シートなら慣れたExcel上で簡単に書き換えられる。外部ファイルでもテキストなどの簡単な形式ならなんとかできるがXMLファイルなどになるとある程度の知識が要求される。レジストリになると、専用のUIでもなければ設定変更は難しく、コード内の定数などになるとマクロの編集が必要になる。
可搬性
これは、そのファイルを設定ごと持ち運べるかである。レジストリは基本的にそのユーザーに保管されるので、別のPCへの移動が難しい。また、外部ファイルにするとExcelファイルとの相対パスを維持する必要があるので面倒である。
更新対応
バージョンアップしたマクロを配布したときに、設定が残るか消えるかである。
実装の容易さ
マクロを作る側が実装する際の難易度である。
ここでなぜシートが△なのか疑問に思われたかもしれないが、シートに設定を保存するには色々悩みがつきまとう。

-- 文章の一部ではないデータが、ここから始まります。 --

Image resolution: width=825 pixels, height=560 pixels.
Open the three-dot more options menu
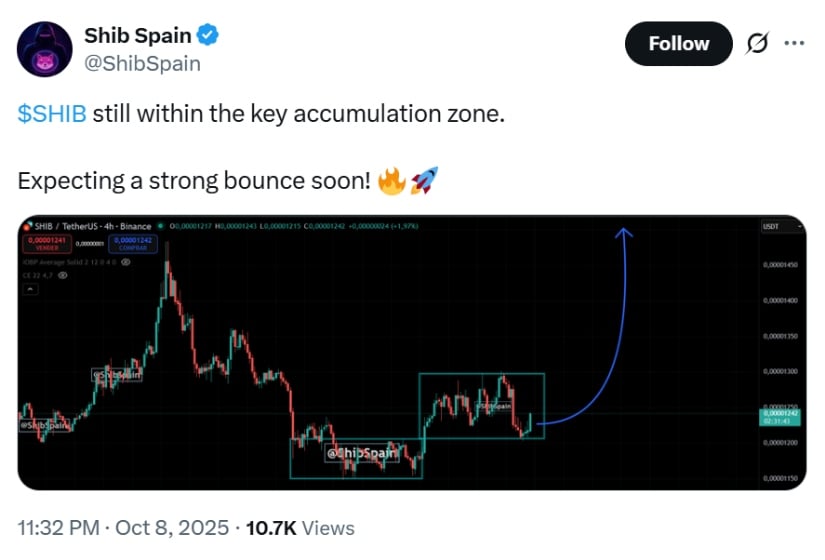793,44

たとえば後から行を1つ挿入すると、設定が保管されているセルがズレてしまうし、ユーザーによってシート名が書き換えられたり、シートの順番が変わったりすることもある。
プログラマー自身が、新しい設定値を特定箇所に挿入したくなることもある。
その点、外部ファイルやレジストリは基本的にプログラマーが意図したとおりに値を取り出すことができるので、悩みは少ない。
まとめ
設定の保存方法は色々あるが、一長一短なので「私はこれ」と決めずにどの方法もしっかりマスターして使い分けられるようになるのが良いと言える。